Risk: It refers to the economic, commercial, and political risks that the investor carries with the host state and are directly related to the investment project. In this sense, the risk of the host state acting contrary to its obligations, especially within the scope of the investment project, is not considered. Because risk exists in every contractual relationship.
Contribution to the economic development of the host state: In the performance of a contract, for example, the know-how brought by the foreign investor in the execution of an infrastructure project, supplying of the necessary tools and equipment for construction and the employment of qualified personnel, taking into account all aspects such as the economic value of the project and the amount of credit used for its execution, taking into account all issues such as the contractual relationship (investment), the monetary, in-kind and industrial contribution it brings to the host state, are taken into consideration. In this sense, it is especially important that the construction of the infrastructure or superstructure, the property of which will remain to the state, will serve the public benefit.
However, there are also decisions stating that the first three conditions automatically fulfill the last condition (Bayındır v. Pakistan, ICSID Case No. ARB/03/29). Another condition that is sought is: that the investment must be made in good faith and comply with the laws of the host state (Phoenix Action Ltd. v. Czech Republic, ICSID Case No. ARB/06/5).

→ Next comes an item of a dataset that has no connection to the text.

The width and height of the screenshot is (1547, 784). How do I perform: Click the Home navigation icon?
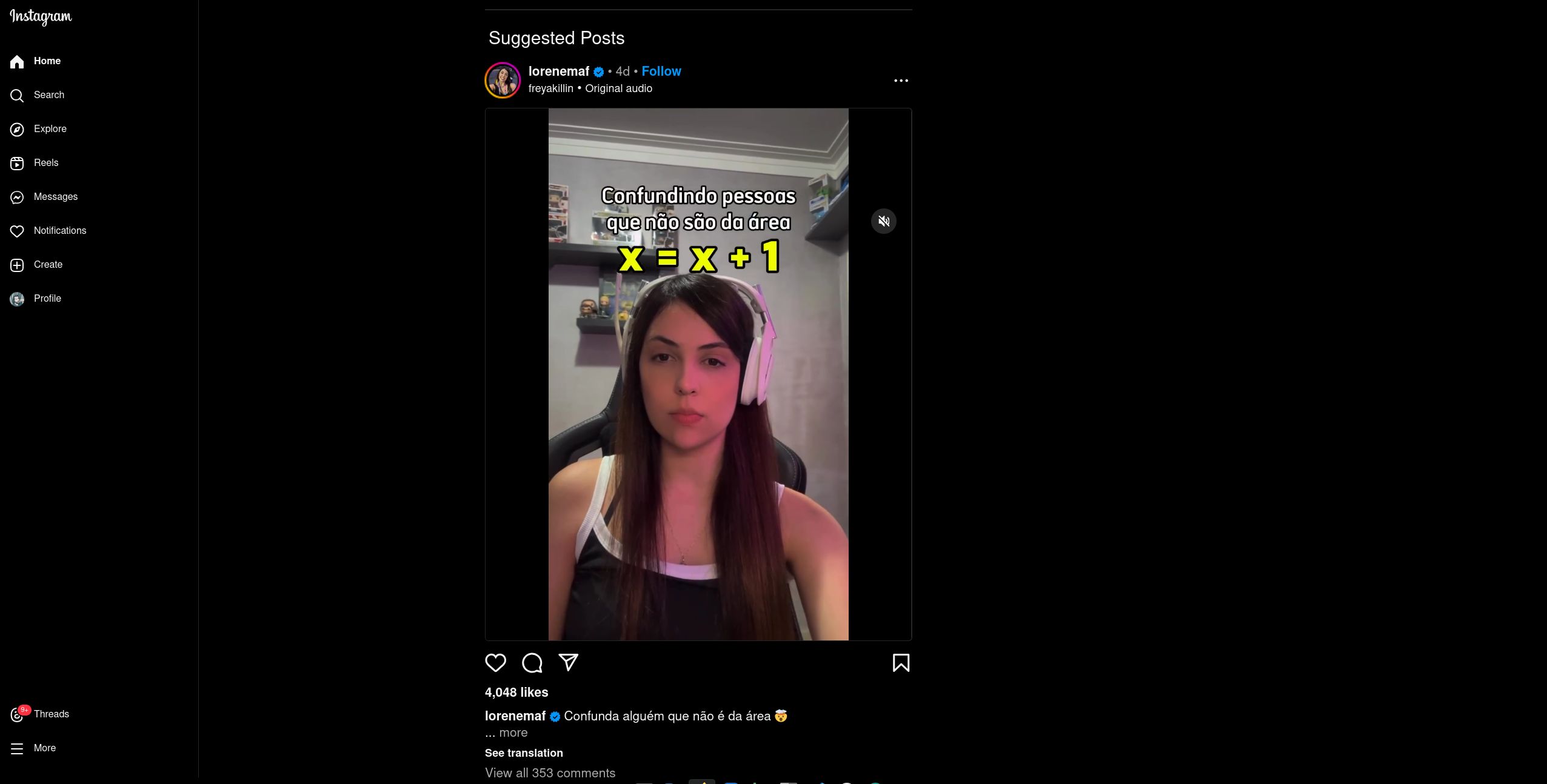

It should be noted at once that the 4 criteria required in the Salini test need to be examined independently in determining whether a dispute arises from an investment or not, but the result must be considered as a whole. For example, the fulfillment of the risk element may vary depending on the duration of the investment and its contribution to the economic development of the host state. However, when deciding whether the economic contribution in the case poses a risk to the investor, each criterion must be considered on its own.
However, in certain ICSID decisions, the arbitrators held the view that the method called Salini Test, which seeks the existence of the 4 elements determined in the Salini decision in whether the subject of the dispute is considered an investment, may not always give accurate results, that there is no legal basis for the strict application of the 4 criteria determined in the Salini decision in every dispute, in other words, that these criteria are not mandatory. Since the Convention deliberately did not define the term investment, "no determination should made being bound to an investment definition" (Biwater v. Tanzania, ICSID Case No. ARB/05/22; Toto v. Lebanon, ICSID Case No. ARB/07/12).

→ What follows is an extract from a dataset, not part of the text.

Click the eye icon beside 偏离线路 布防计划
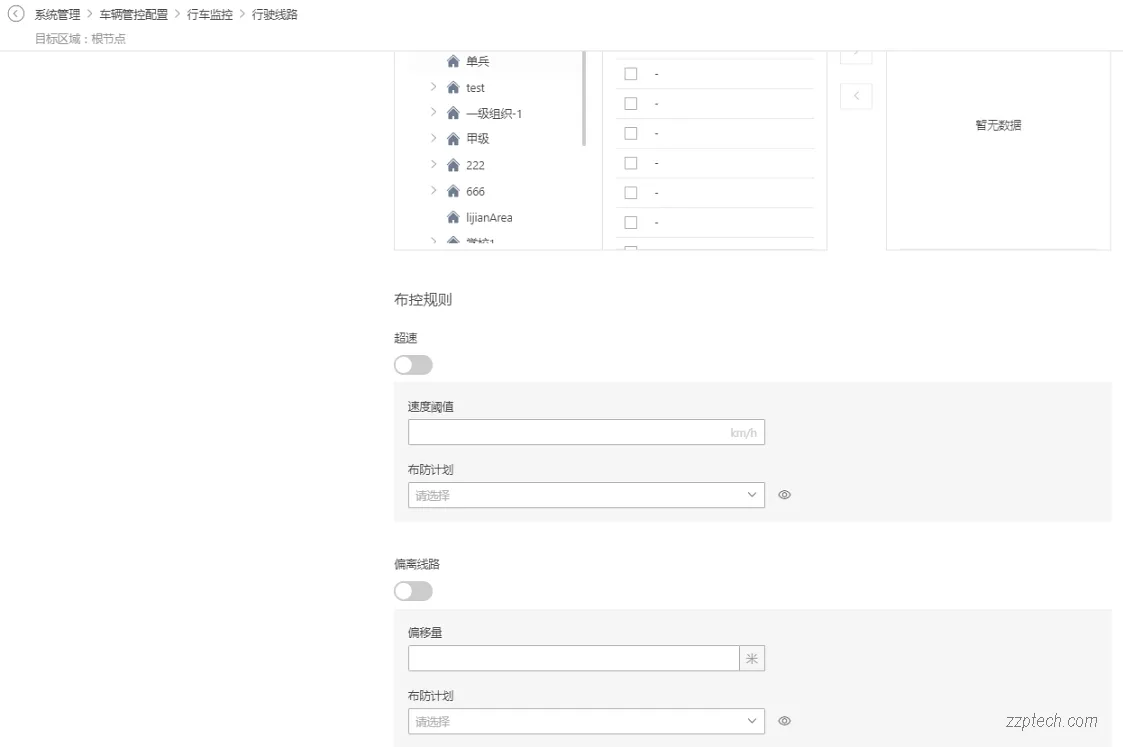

Therefore, when we review the ICSID arbitral awards, it would not be wrong to say that the "Salini Test" was applied in general, but this application was flexible and adjusted to the purpose of the case and that more subjective methods were adopted in the interpretation of the investment concept. In this context, in terms of defining a dispute as an investment dispute, an application practice has been developed which the four criteria in the Salini decision are used in a non-restrictive manner but in an attributional manner, which gives more accurate results.
It should also be noted that apart from the criteria mentioned above, the will of the parties is also important in determining whether a dispute arises from an investment or not. The content of the parties' consent to apply to ICSID and their acceptance of the investment-based contractual relationship between them have a strong effect in terms of showing that the dispute is an investment dispute. The fact that the parties have determined the dispute between them as an investment dispute and granted jurisdiction to ICSID plays a role in the evaluation of whether the dispute is an investment dispute. This evaluation is called the "double keyhole" approach.